DE RUEHOS #0027/01 0320616
ZNR UUUUU ZZH
R 010616Z FEB 08
FM AMCONSUL LAGOS
TO RUEHC/SECSTATE WASHDC 9693
INFO RUEHUJA/AMEMBASSY ABUJA 9430
RUEHPNH/NVC PORTSMOUTH 0406
UNCLAS LAGOS 000027 
 
SIPDIS 
 
SIPDIS 
 
STATE FOR AF/W 
STATE FOR CA/FPP 
STATE FOR KCC 
POSTS FOR FRAUD PREVENTION MANAGERS 
 
 
E.O. 12958: N/A 
TAGS: KFRD CVIS CMGT ASEC NI
SUBJECT: FRAUD SUMMARY - LAGOS FOURTH QUARTER 07 
 
REF: (A) 07 STATE 00171211 
 
------------------ 
COUNTRY CONDITIONS 
------------------ 
 
1.  Background:  Nigeria covers 356,669 sq miles and has a 
population of approximately 135 million.  The major languages are 
English (official), Yoruba, Igbo, and Hausa.  Approximately 60% of 
the population is below the poverty line for Nigeria.  The current 
GDP is 1,500 dollars, and the inflation rate is 8.2%.  This high 
poverty rate, coupled with the population pressures, induces 
large-scale migration. 
 
2.  Nigeria has very limited internal controls regarding issuance of 
documents, to include passports.  The lack of controls and a high 
incidence of bribery that permeates every level of society create an 
environment where anything and everything is available and for sale. 

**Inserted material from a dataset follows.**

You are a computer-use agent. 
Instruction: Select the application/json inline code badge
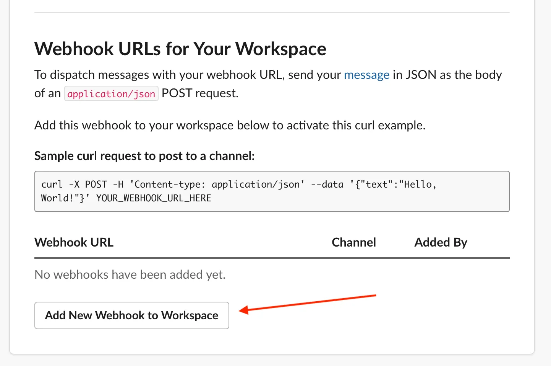point(111,93)
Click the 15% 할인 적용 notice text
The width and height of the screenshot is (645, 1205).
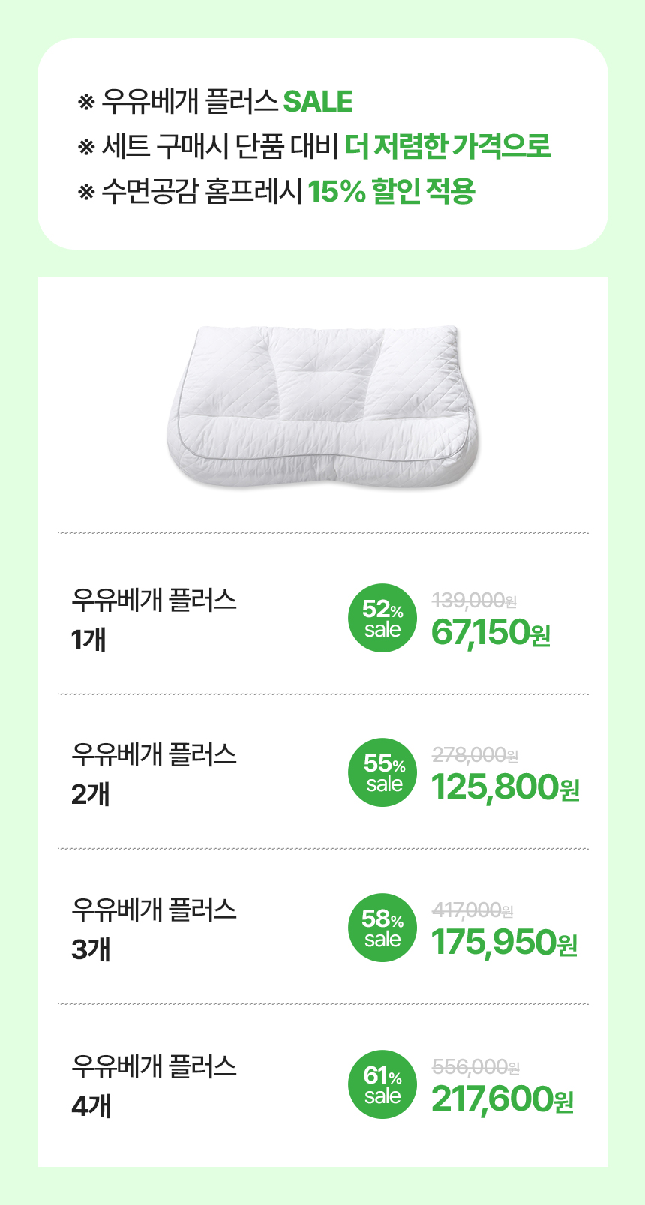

 With enormous hunger for visas as an escape route, documents that 
cannot be trusted, and security situations that make travel 
difficult, Lagos is without a doubt a high-fraud post. 
 
--------- 
NIV FRAUD 
--------- 
 
3.  The NIV unit continues to see fraudulent documents submitted to 
create the impression of an established travel history.  On December 
13, two groups of three NIV applicants, supposedly traveling 
together for training and sponsored by their employers, applied for 
B1 visas.  The interviewing officers noted that two of the three 
applicants in the first group had fake French Schengen Visas:  the 
print was incorrect and the holographic foil feature was of very 
poor quality. Their passports also had matching fake entry stamps 
for France, clearly hand-carved.  The second group of three each had 
fake UK Schengen visas, printed on identically wrong visa foils and 
with hand-carved UK entry stamps. 
 
4.  The applicants were interviewed by the FPU and ARSO/I together, 
and while some of the applicants contended that the visas were real 
and they had in fact traveled to Europe, several of the applicants 
confessed that they had paid a man to set them up with documents and 
an appointment. They had never met their fellow applicants before 
that morning outside the Consulate.  One of the applicants said that 
he paid 50,000 Naira for the documents, the equivalent of 430 
dollars, while the others who confessed said they had paid 300,000 
Naira, or 2,500 dollars.  These applicants were handed over to the 
Nigerian police. 
 
5.  R1 religious worker visas continue to be a point of concern. In 
the case of large religious groups such as the Catholic Church, 
there are established organizations with which we can work to verify 
the claims of applicants in Nigeria and the receiving church in the 
United States. Smaller churches, such as the evangelical sects, 
present more of a problem when it comes to authenticating documents 
and membership.  The ongoing investigation by DHS into the Redeemed 
Christian Church of God (RCCG) in Texas has meant that officers have 
been refusing R1 applicants for that organization under 221g pending 
the outcome. Since beginning this practice, post has seen applicants 
for other petition-based NIVs, mostly H1Bs, who are going to work 
for consulting and accounting firms whose clients include the RCCG; 
post has refused these applicants under 221g as well. 
 
-------- 
IV FRAUD 
-------- 
 
6.  The bulk of the FPU's resources are devoted to unearthing fraud 
for IV and DV cases.  FPU conducts field investigations to verify 
the validity of submitted documents and claimed relationships.  FPU 
investigators have built up a stable of trustworthy contacts in 
various regions of the country over the years.  These have proven an 
invaluable resource, as Nigeria is a country where the public 
officials themselves are often implicated in the deception, whether 
through ignorance of their own laws or through actual corruption. 
 
 
7.  F-1 unmarried adult children of American citizens continue to be 
a source of fraud investigations.  Field visits by our investigators 
routinely find purportedly unmarried F-1s living with a spouse and 
children. Applicants also attempt to thwart our efforts at a field 
investigation by providing false contact information, which 
unfortunately adds to the duration of the investigation. 
 
8.  IR-2 stepchildren also present a challenge. The typical case 
involves a parent who travels to the United States on a visitor visa 
and then divorces the Nigerian spouse shortly after traveling or in 
some cases shortly before departure.  The parent finds an American 
citizen spouse, whom they marry to adjust status, and then the 
American citizen petitions for the children in Nigeria as 
stepchildren.  FPU utilizes a number of tools to combat this fraud. 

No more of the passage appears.